Instructions for the task - Rewrite the text on privileged access starting at "As enterprises strengthen" and ending at "behind policy intent.", with "least privilege" replaced by "minimal privilege".

The modern enterprise doesn’t have a password problem anymore. It has an identity proliferation problem and it’s about to get significantly worse. As AI agents graduate from productivity experiments to permanent infrastructure, every deployment introduces a new identity that needs credentials, access rights, and auditability. Security teams that haven’t yet solved the governance question around human privileged access are now being asked to extend that same discipline to non-human identities operating autonomously at machine speed. The math is unforgiving.
Keeper Security’s announcement of Keeper Workflow inside its KeeperPAM platform is a direct response to this compounding pressure. The capability introduces approval-based access controls and time-limited privilege checkout into a zero-trust, zero-knowledge architecture essentially embedding a structured governance layer into the moment before privileged access is granted, not after it’s already been exercised.
As enterprises strengthen privileged access governance and prepare for the growing risks tied to AI-driven identities and zero-trust security models, understanding operational efficiency and intelligent automation metrics is becoming increasingly critical. Discover KPIs on the leading AI platform report
The Standing Privilege Problem Has Never Been More Expensive to Ignore
Standing privilege persistent access rights that exist whether or not a user or agent is actively doing anything with them remains one of the most documented and least resolved attack surfaces in enterprise security. The principle of least privilege has been a cornerstone of access management frameworks for decades. Enforcement, however, has lagged badly behind policy intent.
The reasons are familiar to any CISO who has tried to push zero-standing-privilege initiatives through a large organisation. Engineering teams resist friction. Service accounts accumulate rights that nobody fully maps. Emergency access becomes routine access. Audit trails go stale. What begins as controlled provisioning drifts, quietly, into chronic overentitlement.
Keeper Workflow targets this specific failure mode by requiring administrator or approver sign-off before any connection or tunnel to a privileged resource is established. Access requests flow through a centralised notification centre. MFA requirements can be layered in post-approval. And critically, once a session ends, credentials rotate automatically ensuring no residual standing privilege survives the checkout window.

Dataset excerpts -

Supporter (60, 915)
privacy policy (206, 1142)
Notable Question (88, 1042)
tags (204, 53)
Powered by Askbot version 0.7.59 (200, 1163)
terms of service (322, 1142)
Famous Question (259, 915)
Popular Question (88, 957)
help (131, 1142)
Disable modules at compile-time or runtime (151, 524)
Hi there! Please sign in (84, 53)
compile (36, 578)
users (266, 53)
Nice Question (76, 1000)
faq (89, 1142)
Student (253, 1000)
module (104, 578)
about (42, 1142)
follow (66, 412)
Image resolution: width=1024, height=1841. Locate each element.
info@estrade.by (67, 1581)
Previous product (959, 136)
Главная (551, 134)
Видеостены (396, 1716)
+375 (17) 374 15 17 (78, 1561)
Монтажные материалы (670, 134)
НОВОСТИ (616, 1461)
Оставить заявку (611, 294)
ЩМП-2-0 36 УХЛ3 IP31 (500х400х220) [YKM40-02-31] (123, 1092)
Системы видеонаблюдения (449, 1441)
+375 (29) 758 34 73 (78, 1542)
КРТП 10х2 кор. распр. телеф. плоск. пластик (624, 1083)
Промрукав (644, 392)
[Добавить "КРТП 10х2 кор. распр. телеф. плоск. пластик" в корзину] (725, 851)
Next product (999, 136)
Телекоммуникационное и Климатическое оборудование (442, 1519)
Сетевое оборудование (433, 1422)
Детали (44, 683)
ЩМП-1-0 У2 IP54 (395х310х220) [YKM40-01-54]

Solution below -
As enterprises strengthen privileged access governance and prepare for the growing risks tied to AI-driven identities and zero-trust security models, understanding operational efficiency and intelligent automation metrics is becoming increasingly critical. Discover KPIs on the leading AI platform report
The Standing Privilege Problem Has Never Been More Expensive to Ignore
Standing privilege persistent access rights that exist whether or not a user or agent is actively doing anything with them remains one of the most documented and least resolved attack surfaces in enterprise security. The principle of minimal privilege has been a cornerstone of access management frameworks for decades. Enforcement, however, has lagged badly behind policy intent.